* [Task item]:
Give back every entry precisely as written, without any of the images.

* [Data supplied]:
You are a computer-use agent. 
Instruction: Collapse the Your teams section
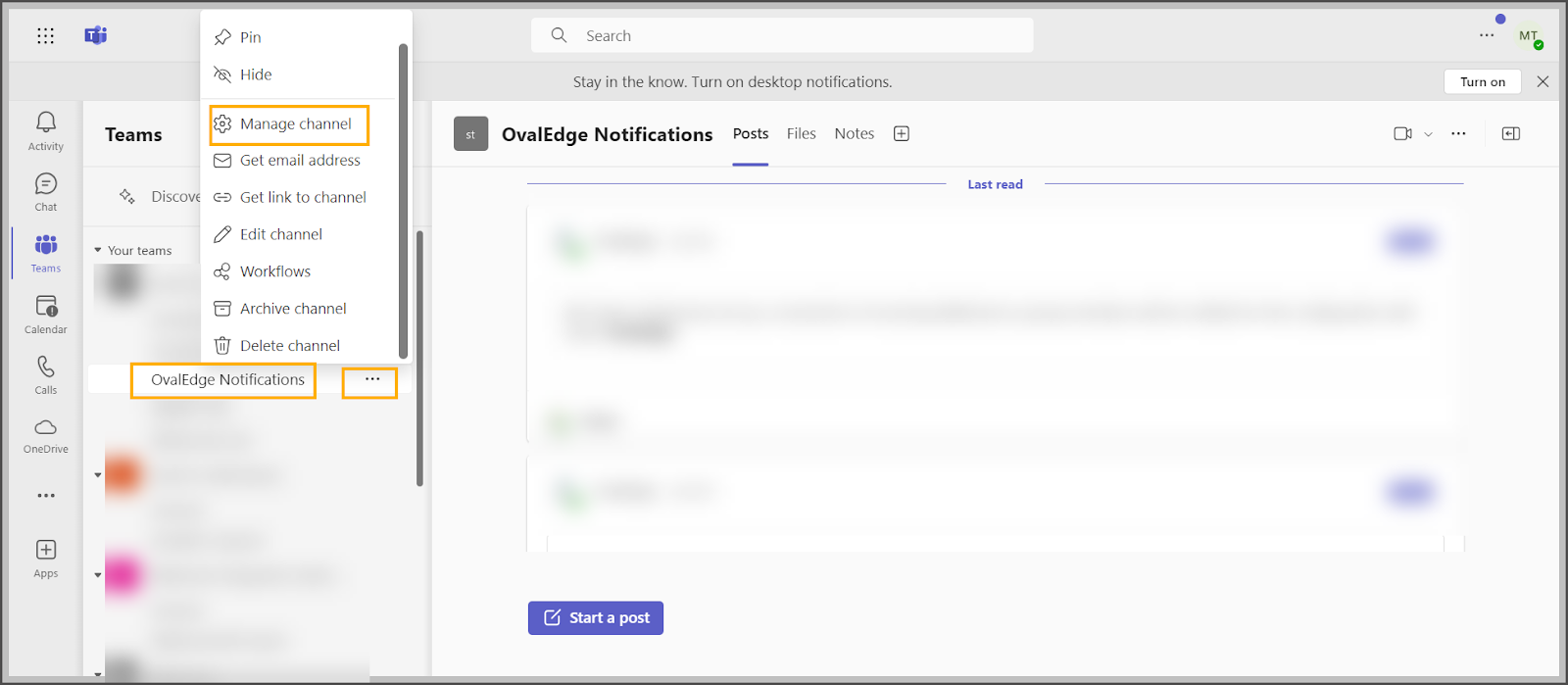pyautogui.click(x=98, y=251)
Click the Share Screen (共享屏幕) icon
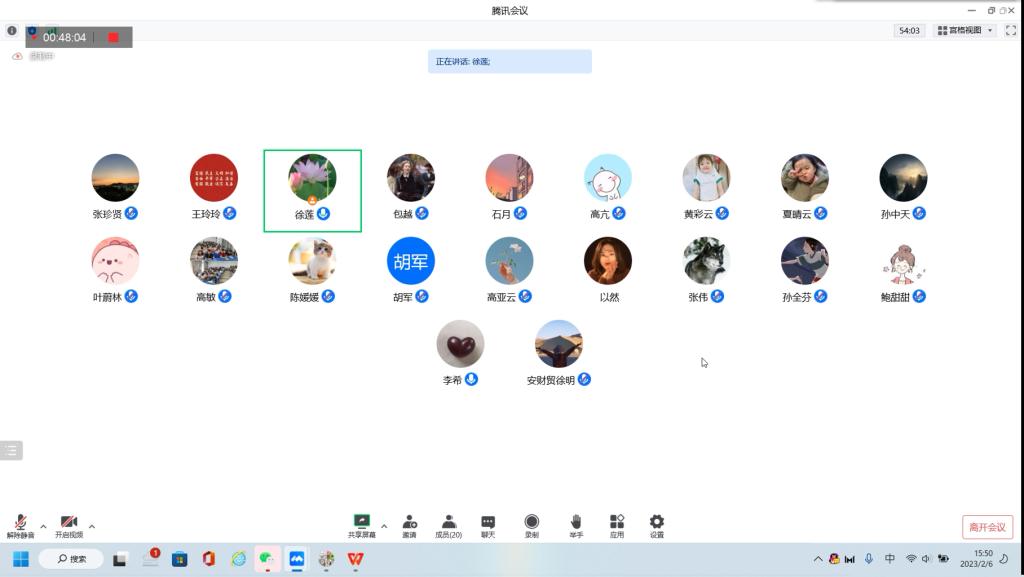This screenshot has height=577, width=1024. [361, 522]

* [Output below]:
You are a computer-use agent. 
Instruction: Collapse the Your teams section
pyautogui.click(x=98, y=251)
Click the Share Screen (共享屏幕) icon
This screenshot has height=577, width=1024. [361, 522]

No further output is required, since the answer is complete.